TASK DETAILS | Copy the following lines without changing anything.

DATASET EXTRACT |
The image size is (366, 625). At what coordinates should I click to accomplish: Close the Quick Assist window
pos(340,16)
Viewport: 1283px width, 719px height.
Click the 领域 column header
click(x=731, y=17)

TASK RESULT |
The image size is (366, 625). At what coordinates should I click to accomplish: Close the Quick Assist window
pos(340,16)
Viewport: 1283px width, 719px height.
Click the 领域 column header
click(x=731, y=17)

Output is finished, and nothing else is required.